Pour les équipements, M’Nett est équipé d’un véhicule et de matériels dédiés. « Tout ce que nous utilisons pour cette activité est systématiquement jeté ou désinfecté, puis stocké dans un local à part », ajoute Jocelyne Vidal. Pour le traitement des déchets, l’entreprise travaille avec des sites hospitaliers et place les déchets dans des sacs spécifiques DASRI apportés ensuite dans les incinérateurs. Elle utilise des désinfectants, virucides et antibactériens, ainsi que des lingettes à usage unique. « Nous faisons aussi appel à un appareil de biodésinfection aérienne proposé par Nocospray (avec une solution à base de peroxyde d’hydrogène) pour assainir l’air », précise Jocelyne Vidal. Sang Froid a investi dans des appareils à filtration HEPA à hautes particules, fabriqués aux États- Unis, qui sont nécessaires pour le traitement des odeurs et côté chimie dans des produits écolabellisés fabriqués en France. Le traitement des déchets est particulier (incinération dans une filière de traitement de déchets médicaux à risques infectieux).

Incendie de Notre-Dame

La propreté se mobilise

Après l’incendie de Notre-Dame de Paris, les entreprises de propreté spécialisées dans l’intervention après sinistre se mobilisent. Elles proposent leur savoir-faire et compétences pour évaluer les besoins du chantier de réhabilitation du monument. L’enjeu est de limiter la dégradation par des mesures conservatoires et de préparer les supports à la réhabilitation. Ces entreprises ont pour habitude d’intervenir sur des sinistres touchant à la fois les particuliers mais aussi les bâtiments publics et privés.

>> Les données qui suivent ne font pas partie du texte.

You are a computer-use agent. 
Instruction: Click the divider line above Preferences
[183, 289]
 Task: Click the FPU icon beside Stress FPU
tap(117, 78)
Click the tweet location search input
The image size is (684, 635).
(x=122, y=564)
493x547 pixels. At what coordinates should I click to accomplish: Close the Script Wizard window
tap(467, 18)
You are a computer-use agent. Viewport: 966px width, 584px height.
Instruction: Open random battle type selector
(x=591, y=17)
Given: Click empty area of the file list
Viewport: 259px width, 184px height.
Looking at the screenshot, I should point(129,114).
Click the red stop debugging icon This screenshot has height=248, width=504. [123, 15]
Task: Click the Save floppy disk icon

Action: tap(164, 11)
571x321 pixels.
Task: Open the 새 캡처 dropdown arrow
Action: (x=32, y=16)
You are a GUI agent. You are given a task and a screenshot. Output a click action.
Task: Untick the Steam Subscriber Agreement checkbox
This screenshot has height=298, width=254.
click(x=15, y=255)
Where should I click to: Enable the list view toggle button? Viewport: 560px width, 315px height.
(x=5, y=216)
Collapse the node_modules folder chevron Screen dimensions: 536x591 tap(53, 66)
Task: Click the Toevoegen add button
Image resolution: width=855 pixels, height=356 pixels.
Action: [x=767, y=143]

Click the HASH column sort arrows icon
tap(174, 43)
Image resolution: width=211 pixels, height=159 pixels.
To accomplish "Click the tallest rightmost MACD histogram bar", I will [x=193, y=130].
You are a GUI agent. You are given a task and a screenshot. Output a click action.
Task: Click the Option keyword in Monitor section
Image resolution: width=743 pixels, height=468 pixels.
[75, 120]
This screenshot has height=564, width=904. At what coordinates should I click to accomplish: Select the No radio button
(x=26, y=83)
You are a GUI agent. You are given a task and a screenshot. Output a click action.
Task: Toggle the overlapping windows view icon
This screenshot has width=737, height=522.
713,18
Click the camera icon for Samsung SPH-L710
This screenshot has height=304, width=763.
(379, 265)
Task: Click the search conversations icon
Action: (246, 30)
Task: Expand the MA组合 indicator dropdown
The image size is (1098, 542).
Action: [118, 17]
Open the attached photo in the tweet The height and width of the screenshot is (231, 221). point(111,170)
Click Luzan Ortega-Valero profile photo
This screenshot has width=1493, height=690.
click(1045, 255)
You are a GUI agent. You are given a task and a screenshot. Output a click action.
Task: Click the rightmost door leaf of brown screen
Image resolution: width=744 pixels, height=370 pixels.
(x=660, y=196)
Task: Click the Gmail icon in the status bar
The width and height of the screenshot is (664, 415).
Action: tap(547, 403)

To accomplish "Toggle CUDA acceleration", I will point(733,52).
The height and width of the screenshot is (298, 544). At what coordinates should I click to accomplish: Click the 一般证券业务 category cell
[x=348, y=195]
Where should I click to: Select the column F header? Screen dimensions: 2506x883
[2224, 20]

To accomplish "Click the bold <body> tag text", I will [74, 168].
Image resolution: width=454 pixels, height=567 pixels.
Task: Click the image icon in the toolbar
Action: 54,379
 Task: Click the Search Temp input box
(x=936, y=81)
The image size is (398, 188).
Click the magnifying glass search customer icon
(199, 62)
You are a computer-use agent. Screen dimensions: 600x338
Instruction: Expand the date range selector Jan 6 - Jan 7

Forts de leur expérience sur le terrain lors d’inondations ou d’événements climatiques, ces chefs d’entreprise sont capables de répondre aux besoins techniques qu’exige ce chantier : assèchements techniques, opération de mesure de sauvegarde, sauvetage des archives ecclésiastiques, décontamination et traitement des sols, pierres et voûtes, décontamination de toutes les catégories de suies. Pour répondre à ce grand défi, la FEP s’engage à réunir ses forces et compétences dans un groupement d’entreprises de propreté spécialisées dans l’après-sinistre d’ores et déjà opérationnelles.